_EXERCISE OBJECTIVE_.
No pictures go into the copy. Write out exactly the lines below from the one containing "Where should I click to: Click" through the one containing "738x394 pixels.".

--

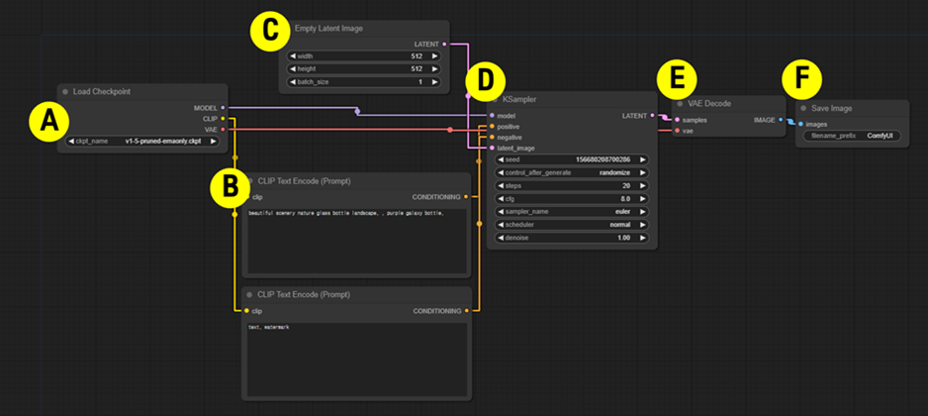Collapse the KSampler node using its title dot
928x416 pixels.
tap(495, 100)
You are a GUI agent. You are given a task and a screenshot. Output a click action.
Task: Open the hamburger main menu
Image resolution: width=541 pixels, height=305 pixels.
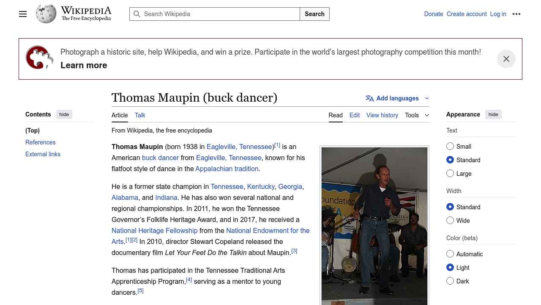coord(23,14)
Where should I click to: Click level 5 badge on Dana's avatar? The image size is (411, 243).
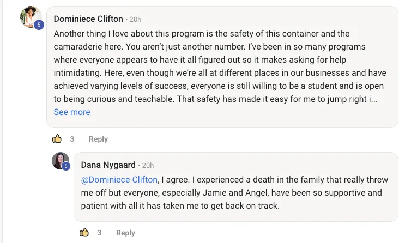pyautogui.click(x=66, y=166)
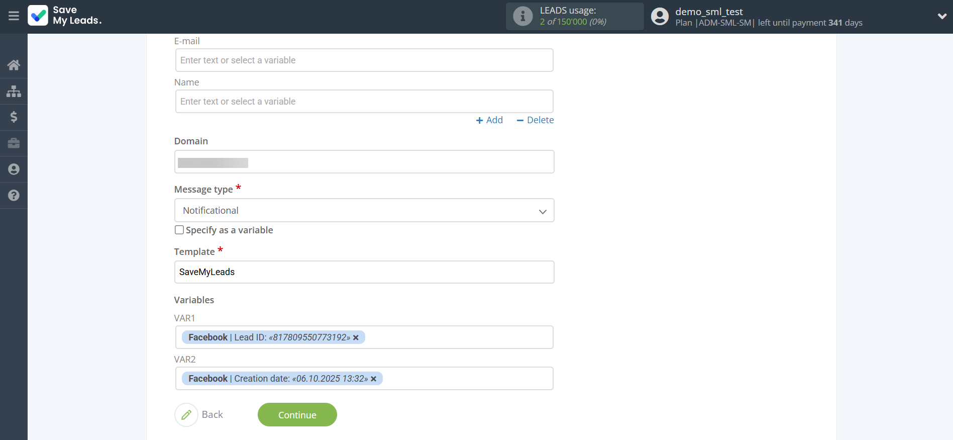Click the LEADS usage info icon
The height and width of the screenshot is (440, 953).
[x=522, y=16]
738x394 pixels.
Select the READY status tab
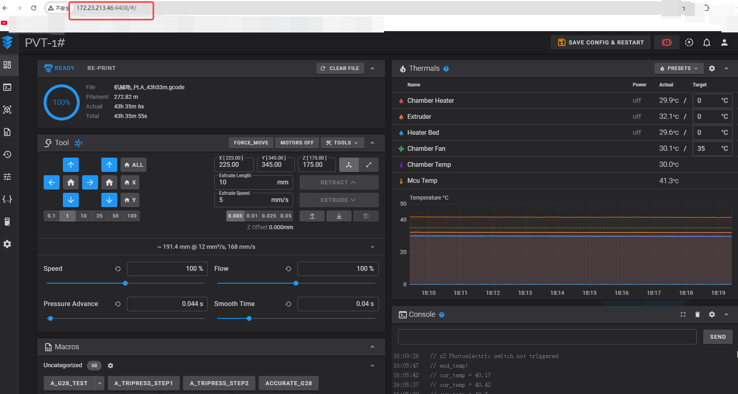click(x=60, y=68)
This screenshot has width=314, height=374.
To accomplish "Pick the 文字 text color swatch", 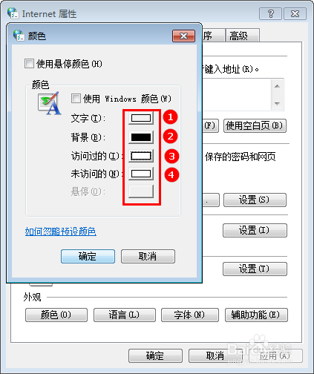I will [141, 118].
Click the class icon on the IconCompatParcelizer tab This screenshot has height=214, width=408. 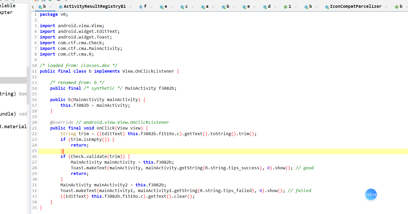pos(327,7)
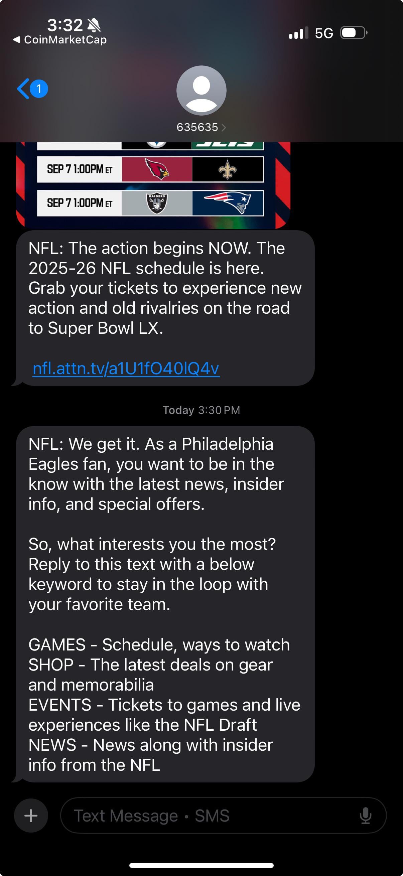The image size is (403, 876).
Task: Open the nfl.attn.tv link
Action: point(126,368)
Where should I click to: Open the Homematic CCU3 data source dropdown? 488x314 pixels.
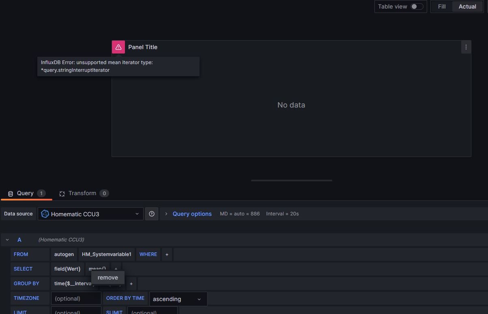(x=90, y=214)
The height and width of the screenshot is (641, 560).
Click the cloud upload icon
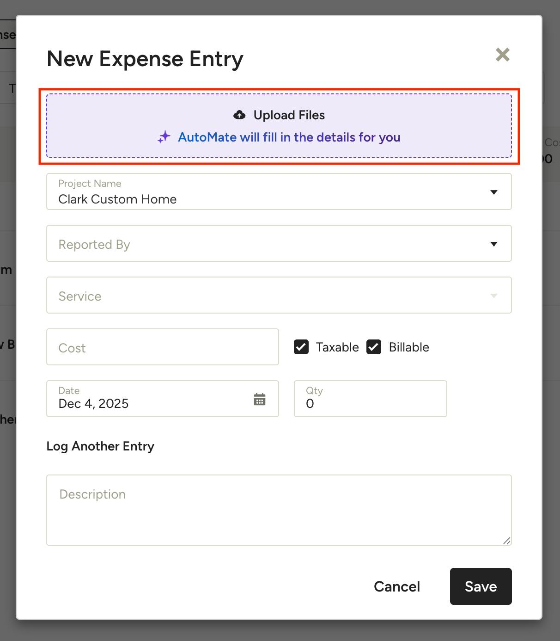coord(239,115)
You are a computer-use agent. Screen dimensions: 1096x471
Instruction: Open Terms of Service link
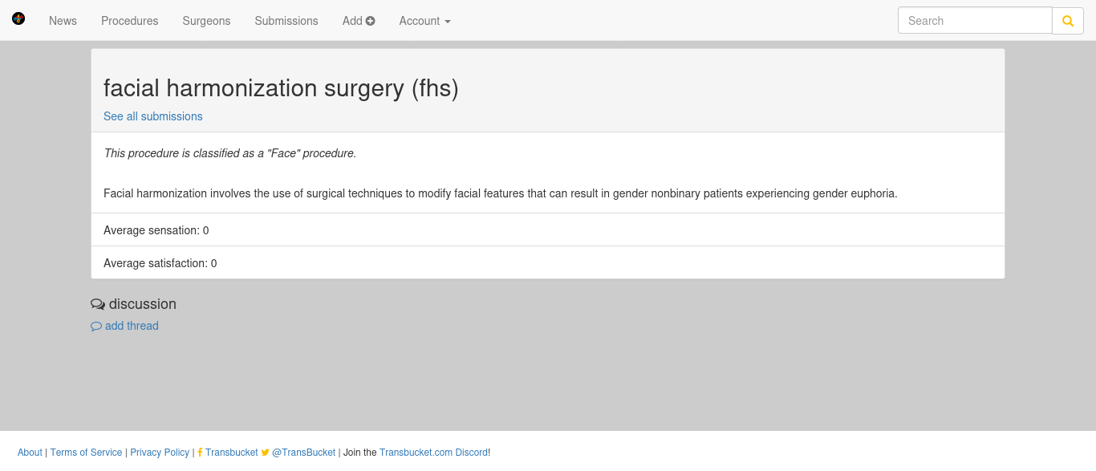pos(86,453)
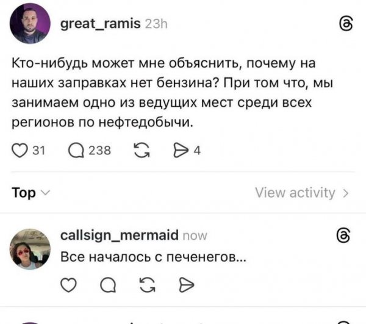The width and height of the screenshot is (366, 324).
Task: Click Threads logo on callsign_mermaid's reply
Action: click(x=344, y=235)
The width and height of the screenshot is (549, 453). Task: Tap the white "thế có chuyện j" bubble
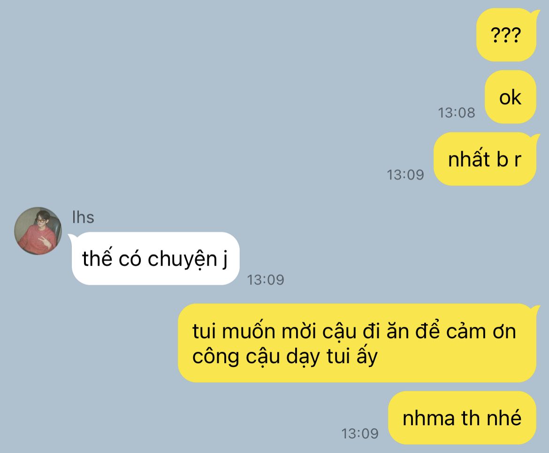coord(155,259)
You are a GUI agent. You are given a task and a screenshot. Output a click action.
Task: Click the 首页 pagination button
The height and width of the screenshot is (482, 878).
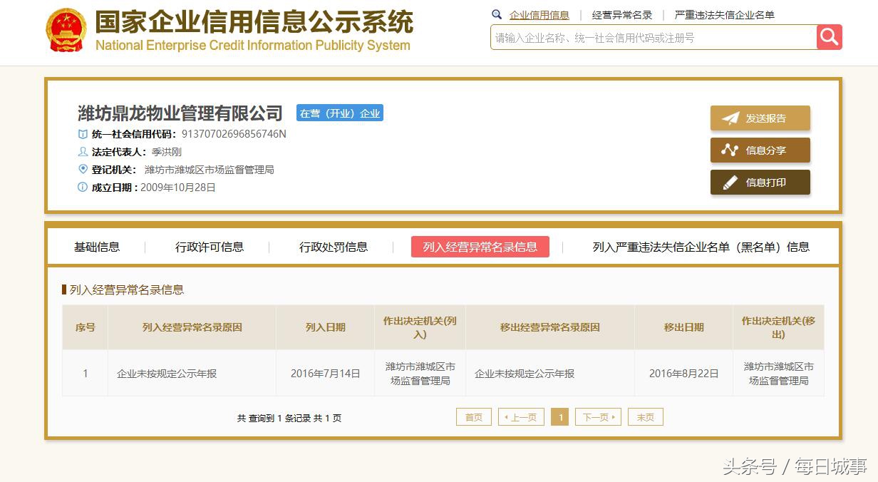(x=473, y=416)
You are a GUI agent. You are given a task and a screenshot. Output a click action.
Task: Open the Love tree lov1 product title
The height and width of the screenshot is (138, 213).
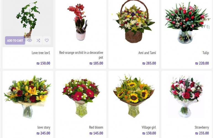click(x=41, y=53)
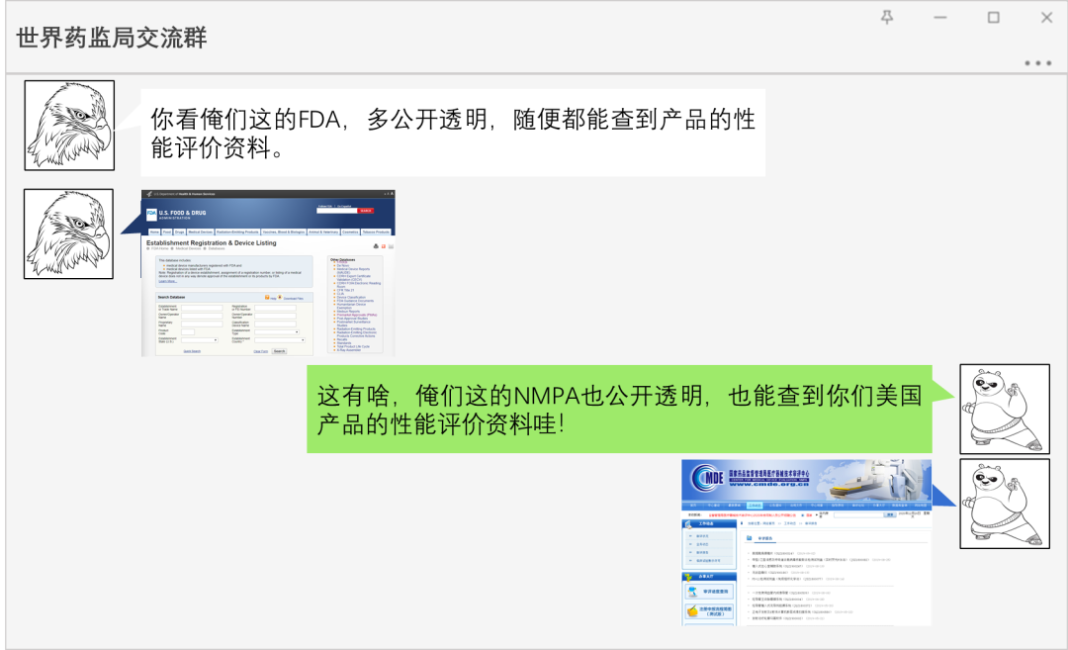
Task: Click eagle avatar beside the FDA website screenshot
Action: click(69, 233)
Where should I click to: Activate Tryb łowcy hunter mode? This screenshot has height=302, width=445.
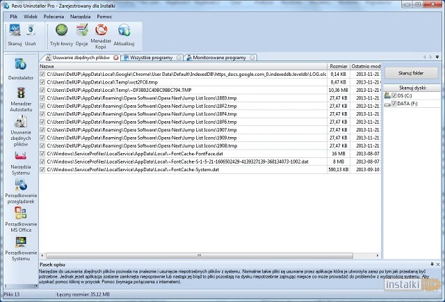coord(62,31)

--

_WRITTEN SOLUTION_.
Where should I click to: Click level 5 badge on Dana's avatar? The image size is (411, 243).
pyautogui.click(x=66, y=166)
Click the LEADS usage info icon
The height and width of the screenshot is (440, 953).
[x=522, y=16]
738x394 pixels.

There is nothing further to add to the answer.